= Task item =
Each record must be retyped word for word.

[Saved data entries]
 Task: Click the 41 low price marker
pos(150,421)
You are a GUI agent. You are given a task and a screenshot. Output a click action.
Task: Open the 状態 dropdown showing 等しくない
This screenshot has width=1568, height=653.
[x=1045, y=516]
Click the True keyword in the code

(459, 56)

= Output =
 Task: Click the 41 low price marker
pos(150,421)
You are a GUI agent. You are given a task and a screenshot. Output a click action.
Task: Open the 状態 dropdown showing 等しくない
This screenshot has width=1568, height=653.
[x=1045, y=516]
Click the True keyword in the code

(459, 56)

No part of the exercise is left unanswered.